Several thousand people protested on Wednesday in the Armenian capital, Yerevan as anger mounted over Armenian Prime Minister Nikol Pashinyan’s decision to cede swathes of disputed territory to Azerbaijan under a controversial peace deal.
Pashinyan announced a Russian-brokered peace agreement with Azerbaijan over the disputed Nagorno-Karabakh region in the early hours of Tuesday, ending weeks of intense fighting that left more than 1,400 people dead and displaced tens of thousands.
The peace accord sparked celebrations in Azerbaijan, but fury in Armenia, where demonstrators stormed government buildings and demanded Pashinyan’s resignation.
“It’s our history, our culture, our soul that we’re losing. Not to mention the useless sacrifice of thousands of our men, killed or injured,” said Jenny, a student in Yerevan.

Exercise data:
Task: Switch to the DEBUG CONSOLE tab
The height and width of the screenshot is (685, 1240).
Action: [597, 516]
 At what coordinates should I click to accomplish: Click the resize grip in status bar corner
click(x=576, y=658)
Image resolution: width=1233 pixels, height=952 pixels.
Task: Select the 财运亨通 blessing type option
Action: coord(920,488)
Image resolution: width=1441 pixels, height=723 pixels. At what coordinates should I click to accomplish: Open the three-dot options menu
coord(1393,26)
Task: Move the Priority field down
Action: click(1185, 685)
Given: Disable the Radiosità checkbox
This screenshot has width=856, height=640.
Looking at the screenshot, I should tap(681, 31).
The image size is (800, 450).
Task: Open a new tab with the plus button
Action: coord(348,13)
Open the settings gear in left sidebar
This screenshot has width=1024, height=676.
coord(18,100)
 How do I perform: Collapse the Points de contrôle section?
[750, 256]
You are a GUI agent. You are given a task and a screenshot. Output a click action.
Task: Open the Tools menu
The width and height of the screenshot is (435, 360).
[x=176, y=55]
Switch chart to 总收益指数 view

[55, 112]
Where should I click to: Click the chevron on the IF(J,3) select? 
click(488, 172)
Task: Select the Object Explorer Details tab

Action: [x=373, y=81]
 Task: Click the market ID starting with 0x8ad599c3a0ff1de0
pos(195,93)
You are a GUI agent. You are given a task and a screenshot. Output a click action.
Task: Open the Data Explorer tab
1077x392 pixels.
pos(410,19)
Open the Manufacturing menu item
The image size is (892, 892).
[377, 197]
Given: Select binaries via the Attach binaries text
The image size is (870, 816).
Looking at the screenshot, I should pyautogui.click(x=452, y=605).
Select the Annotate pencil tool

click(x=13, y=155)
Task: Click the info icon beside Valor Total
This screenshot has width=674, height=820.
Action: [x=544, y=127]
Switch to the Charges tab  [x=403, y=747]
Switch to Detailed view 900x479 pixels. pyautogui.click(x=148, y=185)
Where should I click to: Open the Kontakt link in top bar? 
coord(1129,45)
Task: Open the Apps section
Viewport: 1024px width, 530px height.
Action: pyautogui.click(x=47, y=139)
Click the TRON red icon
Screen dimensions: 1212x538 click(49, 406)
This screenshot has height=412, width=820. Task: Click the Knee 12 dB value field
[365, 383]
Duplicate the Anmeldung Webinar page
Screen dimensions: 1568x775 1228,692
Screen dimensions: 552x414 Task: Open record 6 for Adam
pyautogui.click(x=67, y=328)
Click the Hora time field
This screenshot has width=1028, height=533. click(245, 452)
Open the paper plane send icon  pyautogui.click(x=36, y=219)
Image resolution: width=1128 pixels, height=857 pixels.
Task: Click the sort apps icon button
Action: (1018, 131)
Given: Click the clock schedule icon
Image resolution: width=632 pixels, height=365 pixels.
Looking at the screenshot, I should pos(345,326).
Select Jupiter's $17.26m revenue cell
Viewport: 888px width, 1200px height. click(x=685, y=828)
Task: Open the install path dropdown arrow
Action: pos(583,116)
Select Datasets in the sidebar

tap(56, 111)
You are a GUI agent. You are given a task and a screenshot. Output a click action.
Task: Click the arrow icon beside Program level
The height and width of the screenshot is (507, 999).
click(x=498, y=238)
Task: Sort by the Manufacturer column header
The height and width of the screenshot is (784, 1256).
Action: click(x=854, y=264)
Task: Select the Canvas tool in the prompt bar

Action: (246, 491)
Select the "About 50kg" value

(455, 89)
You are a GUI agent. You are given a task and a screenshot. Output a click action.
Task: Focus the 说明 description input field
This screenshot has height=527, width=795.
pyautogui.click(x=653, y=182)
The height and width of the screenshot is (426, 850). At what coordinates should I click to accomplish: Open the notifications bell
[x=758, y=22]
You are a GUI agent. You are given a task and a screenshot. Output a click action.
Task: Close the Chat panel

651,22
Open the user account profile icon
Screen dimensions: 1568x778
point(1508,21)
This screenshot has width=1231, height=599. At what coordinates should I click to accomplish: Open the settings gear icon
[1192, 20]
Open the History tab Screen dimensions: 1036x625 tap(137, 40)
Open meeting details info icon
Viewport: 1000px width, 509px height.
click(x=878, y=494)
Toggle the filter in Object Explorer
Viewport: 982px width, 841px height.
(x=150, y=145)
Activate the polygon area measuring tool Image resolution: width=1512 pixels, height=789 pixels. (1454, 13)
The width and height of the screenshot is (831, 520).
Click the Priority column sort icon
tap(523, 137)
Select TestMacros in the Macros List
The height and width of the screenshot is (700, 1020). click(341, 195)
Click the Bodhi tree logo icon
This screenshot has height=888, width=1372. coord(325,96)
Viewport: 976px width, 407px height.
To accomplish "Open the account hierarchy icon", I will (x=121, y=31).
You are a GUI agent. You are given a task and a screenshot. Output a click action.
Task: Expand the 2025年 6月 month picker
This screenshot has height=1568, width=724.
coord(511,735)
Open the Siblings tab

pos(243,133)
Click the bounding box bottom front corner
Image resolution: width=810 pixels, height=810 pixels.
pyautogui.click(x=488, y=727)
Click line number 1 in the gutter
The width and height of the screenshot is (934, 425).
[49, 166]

Requirement: Reproduce the entire report on the Yerevan protests word for word. The listing stands apart from the report on the Yerevan protests.

Exercise result:
Several thousand people protested on Wednesday in the Armenian capital, Yerevan as anger mounted over Armenian Prime Minister Nikol Pashinyan’s decision to cede swathes of disputed territory to Azerbaijan under a controversial peace deal.
Pashinyan announced a Russian-brokered peace agreement with Azerbaijan over the disputed Nagorno-Karabakh region in the early hours of Tuesday, ending weeks of intense fighting that left more than 1,400 people dead and displaced tens of thousands.
The peace accord sparked celebrations in Azerbaijan, but fury in Armenia, where demonstrators stormed government buildings and demanded Pashinyan’s resignation.
“It’s our history, our culture, our soul that we’re losing. Not to mention the useless sacrifice of thousands of our men, killed or injured,” said Jenny, a student in Yerevan.